Template template and CRTP: compiler bugs, and GCC and clang do not agree

Question

Consider the following code, in C++11, tested with g++-6, g++-7, clang++-3.8 and clang++-4.0

// Preamble
#include <iostream>

// Base 0
template <class T, template <class, T...> class Derived>
struct base0 {
    void operator=(int) {std::cout << "base0::operator=\n";}
};

// Base 1
template <class T, int N, template <class, T...> class Derived>
struct base1 {
    void operator=(int) {std::cout << "base1::operator=\n";}
};

// Derived 0
template <class T, int N>
struct derived0: base0<int, derived0> {
    using base0::operator=;                     // g++6/7 = SUCCESS, clang++-3.8/4.0 = SUCCESS
    using base0<int, derived0>::operator=;      // g++6/7 = SUCCESS, clang++-3.8/4.0 = ERROR
};

// Derived 1
template <class T, int N>
struct derived1: base1<int, N, derived1> {
    using base1::operator=;                     // g++6/7 = ERROR, clang++-3.8/4.0 = ERROR
    using base1<int, N, derived1>::operator=;   // g++6/7 = SUCCESS, clang++-3.8/4.0 = ERROR
};

// Main
int main()
{
    derived0<int, 3> object0;
    derived1<int, 3> object1;
    object0 = 42;
    object1 = 42;
    return 0;
}

g++ and clang++ do not produce errors with the same version of the using base::operator=. Which one of them is right, and what does the C++ standard say?

Answer 1

This is Clang not implementing DR1004 and hence not allowing the injected-class-name of derived0/1 to be used as a template-name.

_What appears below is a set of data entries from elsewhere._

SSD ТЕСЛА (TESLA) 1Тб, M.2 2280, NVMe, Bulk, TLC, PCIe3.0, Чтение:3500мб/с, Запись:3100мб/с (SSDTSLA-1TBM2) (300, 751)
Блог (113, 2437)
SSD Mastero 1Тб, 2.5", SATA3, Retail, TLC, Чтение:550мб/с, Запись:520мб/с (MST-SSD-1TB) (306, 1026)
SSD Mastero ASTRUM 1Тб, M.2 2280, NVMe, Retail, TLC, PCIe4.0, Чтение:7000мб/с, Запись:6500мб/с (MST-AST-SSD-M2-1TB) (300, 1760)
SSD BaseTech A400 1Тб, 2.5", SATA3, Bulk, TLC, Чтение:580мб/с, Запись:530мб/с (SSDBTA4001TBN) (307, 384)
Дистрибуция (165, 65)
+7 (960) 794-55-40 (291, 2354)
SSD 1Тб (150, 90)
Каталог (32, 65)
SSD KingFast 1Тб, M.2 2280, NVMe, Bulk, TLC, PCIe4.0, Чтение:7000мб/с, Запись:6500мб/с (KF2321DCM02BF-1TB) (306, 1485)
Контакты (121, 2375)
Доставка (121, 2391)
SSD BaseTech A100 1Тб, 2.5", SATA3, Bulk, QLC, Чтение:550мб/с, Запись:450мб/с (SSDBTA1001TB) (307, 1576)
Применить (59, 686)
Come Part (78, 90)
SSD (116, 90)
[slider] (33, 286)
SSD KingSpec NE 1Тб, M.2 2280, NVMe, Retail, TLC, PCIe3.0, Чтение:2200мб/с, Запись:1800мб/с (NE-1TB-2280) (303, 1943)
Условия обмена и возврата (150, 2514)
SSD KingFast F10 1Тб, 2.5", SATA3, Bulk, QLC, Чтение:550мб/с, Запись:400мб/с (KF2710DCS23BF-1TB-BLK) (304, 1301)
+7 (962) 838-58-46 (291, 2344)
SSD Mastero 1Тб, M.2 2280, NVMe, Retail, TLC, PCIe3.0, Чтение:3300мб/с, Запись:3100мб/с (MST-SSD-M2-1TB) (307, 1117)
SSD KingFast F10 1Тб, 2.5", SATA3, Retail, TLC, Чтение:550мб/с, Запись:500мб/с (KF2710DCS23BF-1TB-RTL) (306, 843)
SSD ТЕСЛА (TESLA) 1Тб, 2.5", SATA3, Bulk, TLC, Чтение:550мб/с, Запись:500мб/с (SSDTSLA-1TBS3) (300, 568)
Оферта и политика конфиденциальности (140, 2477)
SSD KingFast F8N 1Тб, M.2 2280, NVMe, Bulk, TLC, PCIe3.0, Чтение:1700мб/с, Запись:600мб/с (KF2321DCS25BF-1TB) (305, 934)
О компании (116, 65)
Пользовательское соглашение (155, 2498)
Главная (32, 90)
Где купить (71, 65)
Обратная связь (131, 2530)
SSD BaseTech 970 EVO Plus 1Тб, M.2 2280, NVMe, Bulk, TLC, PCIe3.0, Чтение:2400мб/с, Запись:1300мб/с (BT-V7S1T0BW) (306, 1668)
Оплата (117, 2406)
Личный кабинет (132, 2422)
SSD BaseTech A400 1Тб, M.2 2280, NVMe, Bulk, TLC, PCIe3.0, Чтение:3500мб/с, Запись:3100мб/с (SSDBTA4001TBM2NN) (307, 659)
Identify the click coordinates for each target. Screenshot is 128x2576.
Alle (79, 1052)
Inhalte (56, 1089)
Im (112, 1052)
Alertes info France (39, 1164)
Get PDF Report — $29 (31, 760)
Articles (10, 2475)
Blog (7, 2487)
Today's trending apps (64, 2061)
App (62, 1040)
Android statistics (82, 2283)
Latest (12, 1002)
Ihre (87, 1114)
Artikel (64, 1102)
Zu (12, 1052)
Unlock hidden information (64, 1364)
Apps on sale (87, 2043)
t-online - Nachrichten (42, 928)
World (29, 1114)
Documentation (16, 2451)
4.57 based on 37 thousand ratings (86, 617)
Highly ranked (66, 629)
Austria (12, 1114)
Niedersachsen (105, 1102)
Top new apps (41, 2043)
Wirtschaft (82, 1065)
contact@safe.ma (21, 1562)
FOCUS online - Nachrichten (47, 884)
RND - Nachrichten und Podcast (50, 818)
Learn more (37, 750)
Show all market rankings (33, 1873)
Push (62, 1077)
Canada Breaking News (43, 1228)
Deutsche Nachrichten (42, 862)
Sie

GCC's handling of your code appears to be correct in all cases. The difference between 0 and 1 is due to the base being nondependent in 0 but dependent in 1. In the former case name lookup for base0 finds its injected-class-name which can be validly used as a type name. In the latter case, name lookup skips the dependent base and finds the ::base1 template instead.